Rossellini's cast consisted of known and unknown professional actors, and of amateurs like Carmela Sazio in the first episode or the friars in the fifth episode. Filming often took place in locations which stood in for the episode's settings: The scenes with American tanks arriving in Rome was shot in Livorno, while many interior shots supposedly set in Florence were shot in Rome. Also, the voices of many actors did not match the required local dialect. Sazio, a Sicilian girl in the script, spoke with Neapolitan accent and had to be dubbed, as did the friars, whose monastery was located near Salerno in the South but supposed to be set in Northern Italy.

==Release==
Paisan premiered at the Venice International Film Festival on 18 September 1946 and was released in Italian cinemas on 10 December the same year. It was released in the US by Mayer-Burstyn in an English subtitled version running 90 minutes in 1947.

A restored version of the film was released in the US on Blu-ray and DVD by The Criterion Collection in 2010.

==Reception and legacy==
Although awarded at the Venice International Film Festival and by the Italian National Syndicate of Film Journalists, the film's initial reception in Italy was mixed for political and religious reasons. Internationally, it received unanimous critical acclaim. French critic André Bazin chose it as the key film to demonstrate the importance of Italian neorealism, emphasising its grasp of reality through an amalgam of documentary technique and fiction.
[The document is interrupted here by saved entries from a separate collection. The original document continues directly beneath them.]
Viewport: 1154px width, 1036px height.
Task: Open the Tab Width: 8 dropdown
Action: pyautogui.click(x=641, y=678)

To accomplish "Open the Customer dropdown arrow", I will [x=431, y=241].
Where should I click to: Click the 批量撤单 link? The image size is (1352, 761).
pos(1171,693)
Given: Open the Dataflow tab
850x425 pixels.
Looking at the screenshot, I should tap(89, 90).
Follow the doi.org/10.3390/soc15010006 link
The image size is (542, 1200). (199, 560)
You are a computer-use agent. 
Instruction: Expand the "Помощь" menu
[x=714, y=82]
Bosley Crowther of The New York Times titled it "a milestone in the expressiveness of the screen" which achieves a "tremendous naturalness" through its actuality photography and casting of unknowns. Paisan received numerous prizes in the US (including the New York Film Critics Circle Award), Belgium, Japan and Switzerland, and was nominated for the Academy Award for Best Original Screenplay. Contrary to the prevalent opinion, film theorist Rudolf Arnheim questioned the exaltation of the monks and their intolerance towards the non-Catholic chaplains in the monastery episode, a view which was shared by critics Robert Warshow and, later, Pio Baldelli.
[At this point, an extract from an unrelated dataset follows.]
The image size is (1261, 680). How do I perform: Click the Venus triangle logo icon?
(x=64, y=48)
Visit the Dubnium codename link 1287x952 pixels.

Film historians and critics who pointed out the film's importance in later years include Jóse Luis Guarner, who titled it "a masterpiece of neorealism as well as one of the peaks of film history," Robin Wood, Dave Kehr and Richard Brody. Martin Scorsese listed it among the "39 Essential Foreign Films for a Young Filmmaker" and included it in his "Top 10" list for the Criterion Collection. Gillo Pontecorvo credited Paisan as the film which convinced him to become a director himself. On the other hand, reviewers like Tony Rayns and Allan James Thomas, although acknowledging its status in film history, remarked upon the film's sentimentality and a lack of thematic coherence and causality regarding its content.